“How much of my gas is fracked?” That’s a question we get a lot at Sightline. The answer is complicated: both fracked and unfracked gases are injected into the same pipelines, where it comingles. There is no pipeline that delivers only conventional gas, and no pipeline that delivers only fracked gas, so for any particular consumer or region it can be difficult to track down which wells provided the gas that arrives at your home or business.

How much gas is fracked?

No one seems to know the exact answer, at least not at the regional scale that most consumers care about. We have yet to find publicly available data that breaks down fracking numbers on a state-by-state or well-by-well basis, but here’s what we do know:

  • Nationally, fracking produces two-thirds (67 percent) of the natural gas in the United States, according to the US Energy Information Administration, and approximately 50 percent of the nation’s oil.
  • Or, another way of looking at it: natural gas producers frack more than 90 percent of the gas wells in the United States. (The share of wells that are fracked is larger than the share of gas that is produced by fracking because some conventional (nonfracked) wells produce more fuel than the wells that require fracking.)
  • According to Natural Resources Canada, about 50 percent of Canadian gas was derived from fracking in 2014, and the figure is expected to increase to 80 percent by 2035.

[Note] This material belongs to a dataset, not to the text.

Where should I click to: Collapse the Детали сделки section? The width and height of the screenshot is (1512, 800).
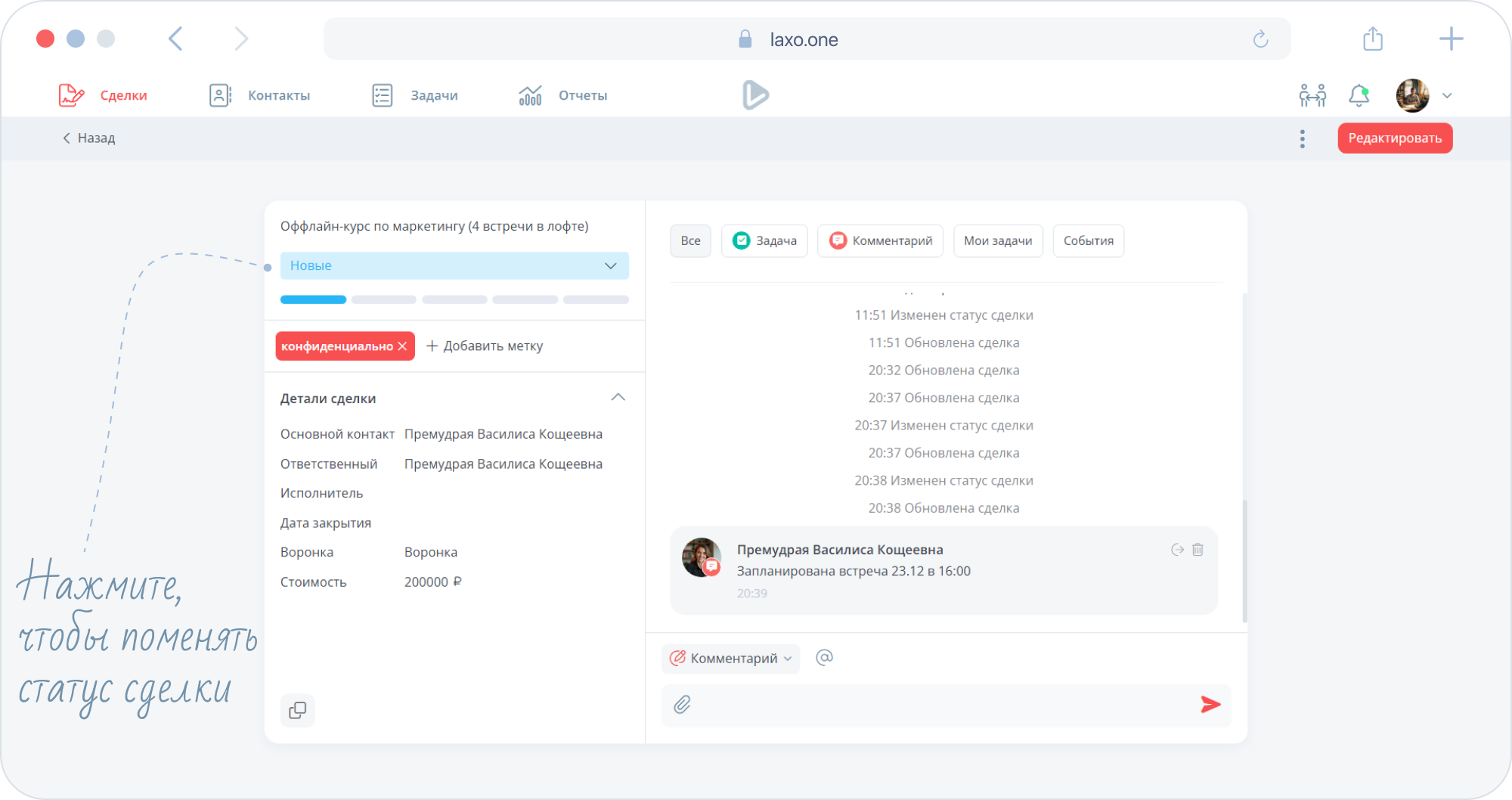[x=618, y=398]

While it’s fairly easy to track down the national percentages of fracked gas, it’s more complicated to determine how much fracked gas utility customers in Washington and Oregon (or any other state) receive. One complication is that the Northwest receives gas supplies from multiple gas basins in both the United States and Canada.

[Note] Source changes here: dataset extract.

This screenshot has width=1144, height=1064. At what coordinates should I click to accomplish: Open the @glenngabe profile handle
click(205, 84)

Looking at publicly available utility company documents, we can determine in some cases how much of a utility’s supply comes from the United States and how much comes from Canada.

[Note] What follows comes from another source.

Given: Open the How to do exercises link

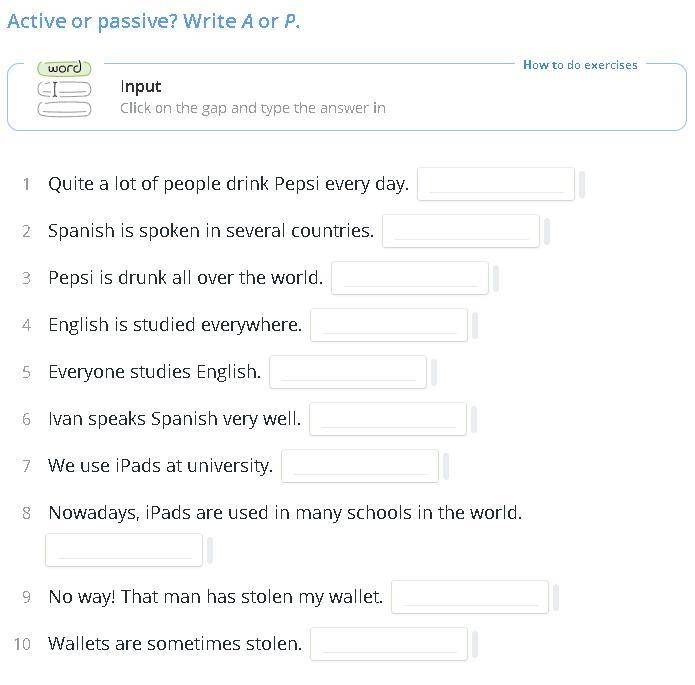Looking at the screenshot, I should (x=580, y=65).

  • Northwest Natural sells gas to customers in the Portland-Vancouver metropolitan area, the Willamette Valley, much of the Oregon coast, and a portion of the Columbia River Gorge. According to the company’s 2016 Integrated Resources Plan, the utility purchases “roughly one-third of its supplies from each of the major supply regions in the area: British Columbia, Alberta and the US Rockies.” That is, two thirds of the company’s supplies come from Canada and one third from the United States.
  • Puget Sound Energy, owned by Australian conglomerate Macquarie Group, sells electricity and direct gas to ten counties in Washington, mostly in the Puget Sound region. According to the company’s 2015 Integrated Resource Plan, Puget Sound Energy (PSE) obtains gas supplies from British Columbia, Alberta, Rocky Mountain basins, and the San Juan Basin in the southwest United States. The company notes that it is “heavily dependent” on gas from northern British Columbia, and pipeline capacity figures from the utility’s integrated resource plan show that half of PSE’s daily capacity comes from a supply point that predominantly markets Northern BC gas while about 35 percent comes from the Rockies. The utility’s website states that half its gas supplies come from British Columbia and Alberta, while the other half is sourced in the United States.
  • Avista sells electricity and direct gas in eastern Washington and northern Idaho with a few other markets scattered around Oregon. According to its 2016 Integrated Resource Plan, Avista sources most of its gas supplies from the Rocky Mountain Basin, located in parts of Wyoming, Utah and Colorado, and the Western Canadian Sedimentary Basin located in British Columbia and Alberta.

As these three examples demonstrate, Northwest utilities source gas from both American and Canadian basins, and some of those basins are heavily dependent on fracking. In fact, the Rocky Mountain region is one of the top fracking regions in the United States.

Given what we know about national fracking figures in the United States and Canada and the basins from which the region’s gas supplies are sourced, it’s fair to assume that at least half of Northwest gas supplies are fracked, though the real figure is most likely higher.